Dursey Island is five square miles of beautiful rocky land that has been amputated from the end of the Beara Peninsula by the erosive power of the Alantic Ocean. At its nearest point, it is about two hundred yards from the peninusla but the intervening channel is a really treacherous length of water. Since 1969 Irelands only cable-car links Dursey Island and its inhabitants with the mainland. It is licensed to carry three people and a cow (simultaneously?). When it was being installed some of the elderly locals were rather sceptical of the project. One wizened old sceptic dismissed the finished product as "a tin-can hanging from telephone wires" and declared that he would prefer to die in his bed.

 


When it was inaugurated in 1969 by the then Taoiseach (Prime Miniser) Jack Lynch, many of the locals admired his courage when, with a couple of other dignitaries, he boarded the cable-car for its inaugural flight. To everybodys relief (and surprise?) it did not spill them in the ocean. Incidentally, a few years later Lynch's successor as Taoiseach, Charles J. Haughey atoned for this omission by accidentally sailing his own private yacht onto the rocks not far from here, and had to be rescued by the local life-boat.
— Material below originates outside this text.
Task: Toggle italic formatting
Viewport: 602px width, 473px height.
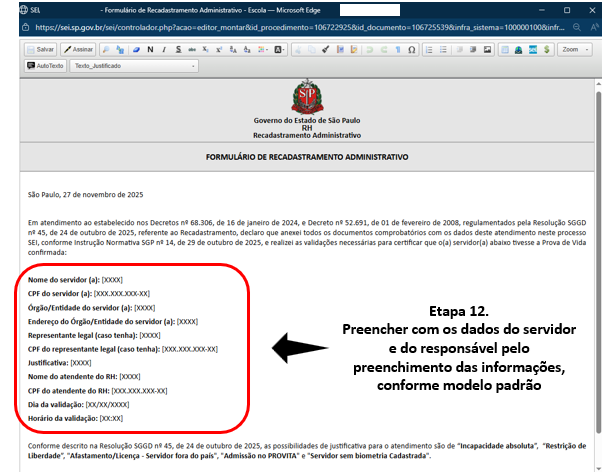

The cable-car is an efficient but not luxurious means of transport. Locals who regularly use it say it is like "travelling in a big biscuit-tin" or "crossing in a cupboard". To the tourist, it offers a unique and fascinating travel experience and the island, which is about four miles long and one and a half miles wide is well worth a visit. The well marked Beara Way walking trail extends onto the island and makes the exploraton more enjoyable.
Near the spot where the cable-car passengers disembark is a place known as "Pairc an Air" - the Massacre Field. It is said to be the place where a large number of the
O'Sullivan Clan and their followers were killed in an ethnic cleansing operation by Crown Forces under the command of Sir Peter Carew. On the island are the ruins of St. Mary's Abbey and in the nearby graveyard is the family vault of O'Sullivan Beara.
From the furthest tip of the island, Dursey Head, there is a magnificent view. Off the headland, there are three little islands: The Bull, The Cow, and The Calf. The Bull has the largest gamet colony in Ireland and both it and The Cow have been designated as areas of wild-life protection.